Emile Smith-Rowe (English, 18, 13(16) Apps, 7 Goals, 1 Assist, 7.17)
Young English winger who spent three years before this one in the Academy and has never been out on loan, so he’s a real unknown quantity. My plan was to use him sparingly this season and then try to draft in someone like Sancho, but Emile has confounded me by getting better and better. Performing well in the Europa League group stage and in one tie scoring a hat-trick, he has broken into the Premiership side as a genuine alternative to Gray and potential challenger to his place in the starting eleven. We’re all very excited about him, this kid who refuses to be left out of the reckoning and shows a real determination to succeed.
Pierre-Emerick Aubameyang (Gabonese, 29, 29(14) Apps, 20 Goals, 8 Assists, 7.10)

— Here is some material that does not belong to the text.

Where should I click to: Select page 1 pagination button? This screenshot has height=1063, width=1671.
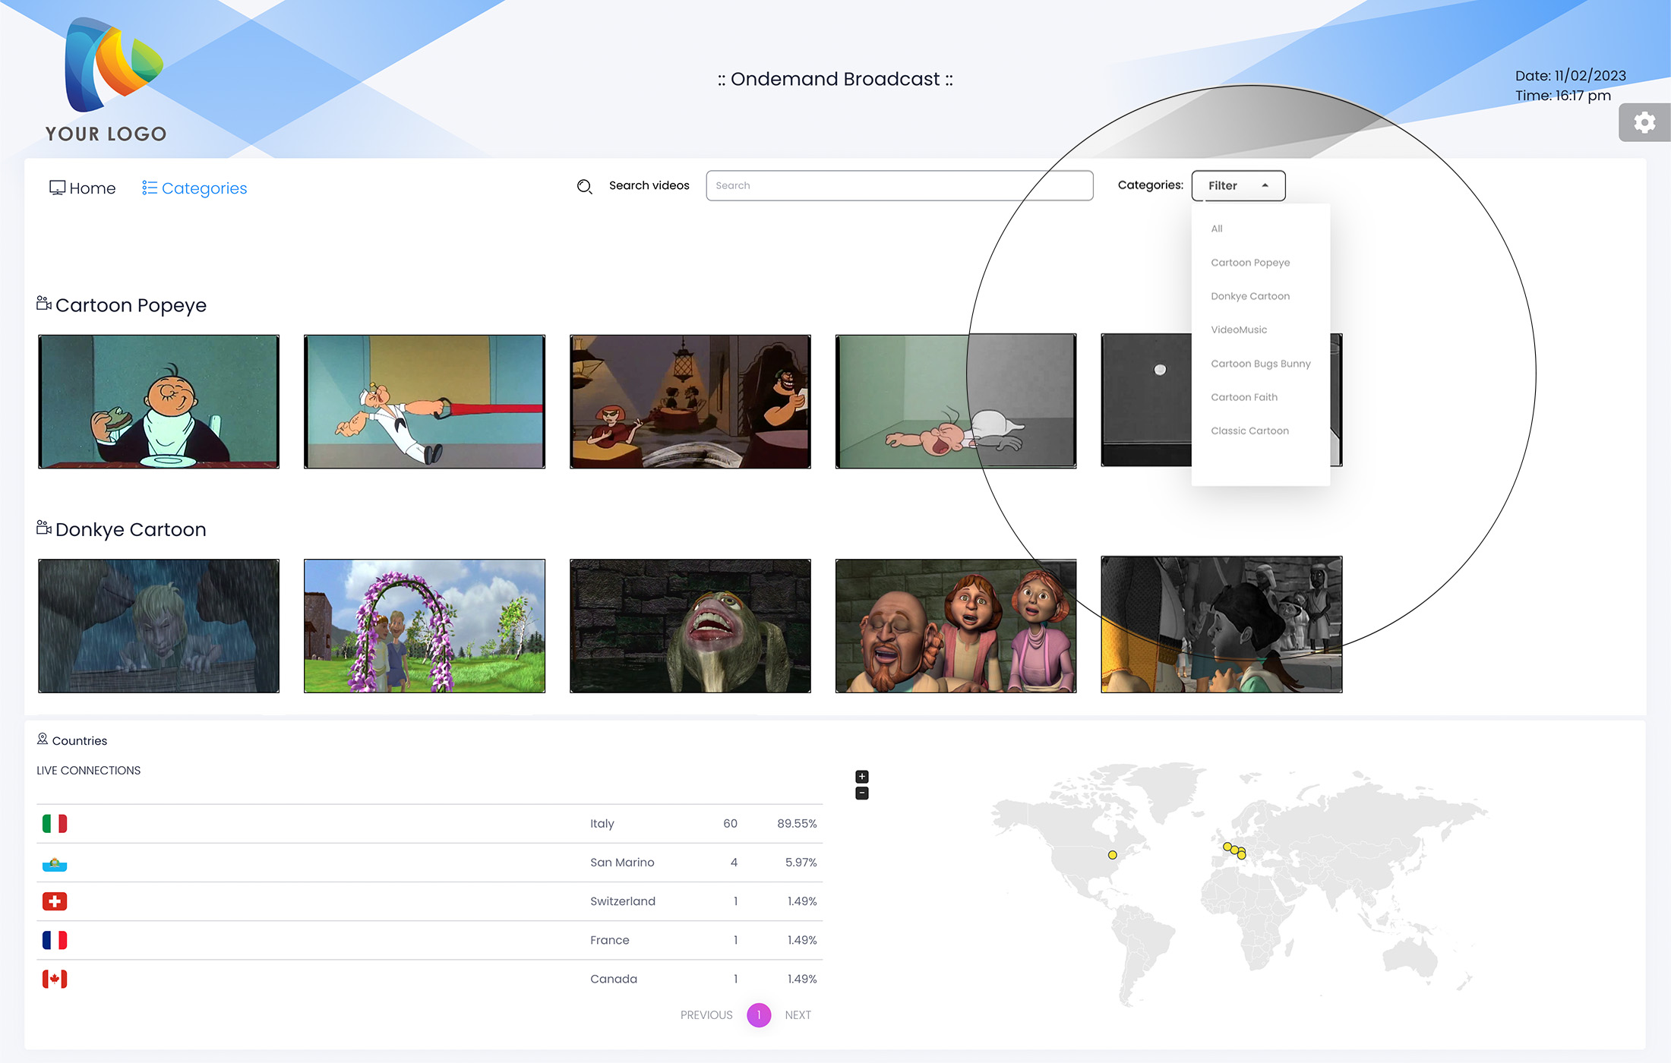[x=759, y=1015]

Widely considered to be the jewel in Arsenal’s crown, despite his fine goals haul and generally positive play I’ve been a little bit disappointed with Pierre-Emerick. Too often he’s appeared listless and anonymous on the pitch; so many half-time substitutions and ultimately I will confess to preferring Lacazette overall. Still, his are the highest standards, so anything less than sparkling goalscoring feats of strength are going to leave his supporters feeling blue. One lesser known fact about him is his flexibility, the willingness he showed to fill in on the left wing and do so with confidence and verve. Now approaching 30, time isn’t on his side and Real Madrid want to sign him, so I might take this opportunity to cash in while his stock is high.
Alexandre Lacazette (French, 28, 35(12) Apps, 18 Goals, 9 Assists, 7.06)

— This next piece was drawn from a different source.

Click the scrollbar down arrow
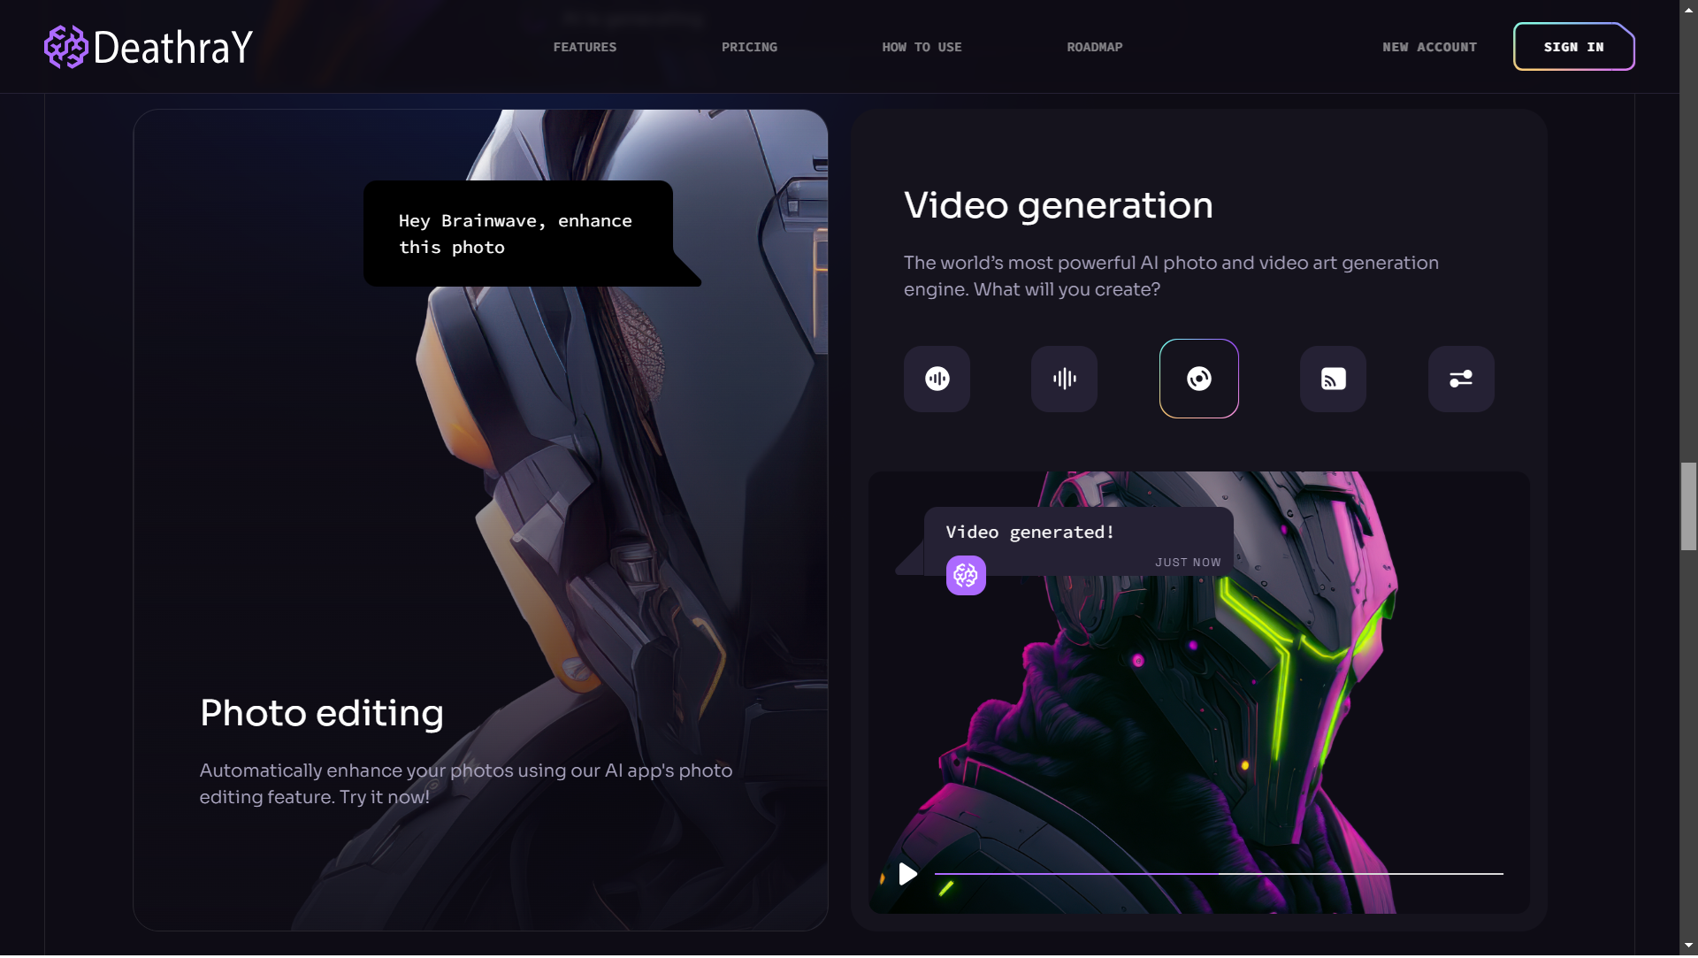 1688,946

Since the arrival of Aubameyang there’s been a sense of Alex being the junior partner in a stellar strike partnership. The Gabonese is the perfect forward, they say; quick and deadly, whereas Lacazette is slightly the lesser in every category. Well, allow me to retort. I’ve just found the Frenchman to be the better all-rounder, more like a complete forward. We all see Firmino as the ideal to aim for – Alex is much closer in his technique and approach, less the clinical marksman and more capable of drawing in his fellow forwards and dragging away defenders. That’s how I see it anyway. The numbers favour Auba; I prefer Laca overall, the man who forced his way into the reckoning at his illustrious teammate’s expense.